Collected data:
______

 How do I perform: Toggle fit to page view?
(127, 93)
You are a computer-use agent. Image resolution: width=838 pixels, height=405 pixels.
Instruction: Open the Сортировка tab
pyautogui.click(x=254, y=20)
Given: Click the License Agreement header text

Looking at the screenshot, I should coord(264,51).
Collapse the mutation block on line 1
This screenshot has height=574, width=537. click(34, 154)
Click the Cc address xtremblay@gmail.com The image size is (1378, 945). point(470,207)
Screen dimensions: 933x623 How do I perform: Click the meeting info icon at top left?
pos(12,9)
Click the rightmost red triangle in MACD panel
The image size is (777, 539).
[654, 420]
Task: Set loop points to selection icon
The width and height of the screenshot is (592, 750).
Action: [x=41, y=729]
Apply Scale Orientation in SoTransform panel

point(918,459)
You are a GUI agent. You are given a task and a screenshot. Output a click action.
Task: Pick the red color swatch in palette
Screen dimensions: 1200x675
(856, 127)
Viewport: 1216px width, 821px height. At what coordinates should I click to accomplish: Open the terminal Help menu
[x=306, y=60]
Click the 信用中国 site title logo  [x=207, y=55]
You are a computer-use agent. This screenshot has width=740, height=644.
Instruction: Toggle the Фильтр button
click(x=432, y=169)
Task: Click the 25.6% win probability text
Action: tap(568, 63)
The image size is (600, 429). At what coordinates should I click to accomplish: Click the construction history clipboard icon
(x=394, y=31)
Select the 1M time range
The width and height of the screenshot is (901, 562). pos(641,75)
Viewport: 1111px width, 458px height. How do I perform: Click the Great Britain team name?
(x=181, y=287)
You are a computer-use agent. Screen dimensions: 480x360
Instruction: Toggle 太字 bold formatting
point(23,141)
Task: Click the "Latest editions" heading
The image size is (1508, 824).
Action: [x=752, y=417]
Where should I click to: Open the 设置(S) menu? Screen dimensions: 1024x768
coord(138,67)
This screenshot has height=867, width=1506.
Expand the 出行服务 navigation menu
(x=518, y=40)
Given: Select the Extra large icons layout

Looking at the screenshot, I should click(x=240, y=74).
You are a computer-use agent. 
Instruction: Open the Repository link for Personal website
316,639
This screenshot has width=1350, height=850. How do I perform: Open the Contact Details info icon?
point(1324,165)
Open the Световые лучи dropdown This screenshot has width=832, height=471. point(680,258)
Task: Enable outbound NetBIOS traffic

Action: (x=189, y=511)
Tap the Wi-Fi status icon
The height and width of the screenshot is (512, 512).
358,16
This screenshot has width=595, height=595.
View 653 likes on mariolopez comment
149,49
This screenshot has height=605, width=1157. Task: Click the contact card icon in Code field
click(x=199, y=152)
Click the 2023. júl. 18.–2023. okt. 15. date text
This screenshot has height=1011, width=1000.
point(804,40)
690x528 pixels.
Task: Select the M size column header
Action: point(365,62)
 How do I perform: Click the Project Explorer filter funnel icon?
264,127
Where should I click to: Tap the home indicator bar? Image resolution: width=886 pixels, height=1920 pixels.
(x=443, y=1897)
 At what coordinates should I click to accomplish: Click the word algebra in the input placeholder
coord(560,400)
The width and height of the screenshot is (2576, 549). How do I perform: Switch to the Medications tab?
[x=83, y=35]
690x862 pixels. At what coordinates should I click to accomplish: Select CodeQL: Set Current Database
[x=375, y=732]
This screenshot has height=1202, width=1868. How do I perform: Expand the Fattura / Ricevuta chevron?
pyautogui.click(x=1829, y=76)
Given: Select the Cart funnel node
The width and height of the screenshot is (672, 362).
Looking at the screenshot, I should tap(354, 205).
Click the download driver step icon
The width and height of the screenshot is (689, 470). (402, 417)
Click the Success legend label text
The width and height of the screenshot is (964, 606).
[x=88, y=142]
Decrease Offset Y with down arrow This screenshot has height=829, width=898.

______

**EXERCISE PROMPT**
Every entry shown earlier is to be returned exactly, line for line.

**TASK OUTPUT**
 How do I perform: Toggle fit to page view?
(127, 93)
You are a computer-use agent. Image resolution: width=838 pixels, height=405 pixels.
Instruction: Open the Сортировка tab
pyautogui.click(x=254, y=20)
Given: Click the License Agreement header text

Looking at the screenshot, I should coord(264,51).
Collapse the mutation block on line 1
This screenshot has height=574, width=537. click(34, 154)
Click the Cc address xtremblay@gmail.com The image size is (1378, 945). point(470,207)
Screen dimensions: 933x623 How do I perform: Click the meeting info icon at top left?
pos(12,9)
Click the rightmost red triangle in MACD panel
The image size is (777, 539).
[654, 420]
Task: Set loop points to selection icon
The width and height of the screenshot is (592, 750).
Action: [x=41, y=729]
Apply Scale Orientation in SoTransform panel

point(918,459)
You are a GUI agent. You are given a task and a screenshot. Output a click action.
Task: Pick the red color swatch in palette
Screen dimensions: 1200x675
(856, 127)
Viewport: 1216px width, 821px height. At what coordinates should I click to accomplish: Open the terminal Help menu
[x=306, y=60]
Click the 信用中国 site title logo  [x=207, y=55]
You are a computer-use agent. This screenshot has width=740, height=644.
Instruction: Toggle the Фильтр button
click(x=432, y=169)
Task: Click the 25.6% win probability text
Action: tap(568, 63)
The image size is (600, 429). At what coordinates should I click to accomplish: Click the construction history clipboard icon
(x=394, y=31)
Select the 1M time range
The width and height of the screenshot is (901, 562). pos(641,75)
Viewport: 1111px width, 458px height. How do I perform: Click the Great Britain team name?
(x=181, y=287)
You are a computer-use agent. Screen dimensions: 480x360
Instruction: Toggle 太字 bold formatting
point(23,141)
Task: Click the "Latest editions" heading
The image size is (1508, 824).
Action: [x=752, y=417]
Where should I click to: Open the 设置(S) menu? Screen dimensions: 1024x768
coord(138,67)
This screenshot has height=867, width=1506.
Expand the 出行服务 navigation menu
(x=518, y=40)
Given: Select the Extra large icons layout

Looking at the screenshot, I should click(x=240, y=74).
You are a computer-use agent. 
Instruction: Open the Repository link for Personal website
316,639
This screenshot has width=1350, height=850. How do I perform: Open the Contact Details info icon?
point(1324,165)
Open the Световые лучи dropdown This screenshot has width=832, height=471. point(680,258)
Task: Enable outbound NetBIOS traffic

Action: (x=189, y=511)
Tap the Wi-Fi status icon
The height and width of the screenshot is (512, 512).
358,16
This screenshot has width=595, height=595.
View 653 likes on mariolopez comment
149,49
This screenshot has height=605, width=1157. Task: Click the contact card icon in Code field
click(x=199, y=152)
Click the 2023. júl. 18.–2023. okt. 15. date text
This screenshot has height=1011, width=1000.
point(804,40)
690x528 pixels.
Task: Select the M size column header
Action: point(365,62)
 How do I perform: Click the Project Explorer filter funnel icon?
264,127
Where should I click to: Tap the home indicator bar? Image resolution: width=886 pixels, height=1920 pixels.
(x=443, y=1897)
 At what coordinates should I click to accomplish: Click the word algebra in the input placeholder
coord(560,400)
The width and height of the screenshot is (2576, 549). How do I perform: Switch to the Medications tab?
[x=83, y=35]
690x862 pixels. At what coordinates should I click to accomplish: Select CodeQL: Set Current Database
[x=375, y=732]
This screenshot has height=1202, width=1868. How do I perform: Expand the Fattura / Ricevuta chevron?
pyautogui.click(x=1829, y=76)
Given: Select the Cart funnel node
The width and height of the screenshot is (672, 362).
Looking at the screenshot, I should tap(354, 205).
Click the download driver step icon
The width and height of the screenshot is (689, 470). (402, 417)
Click the Success legend label text
The width and height of the screenshot is (964, 606).
[x=88, y=142]
Decrease Offset Y with down arrow This screenshot has height=829, width=898.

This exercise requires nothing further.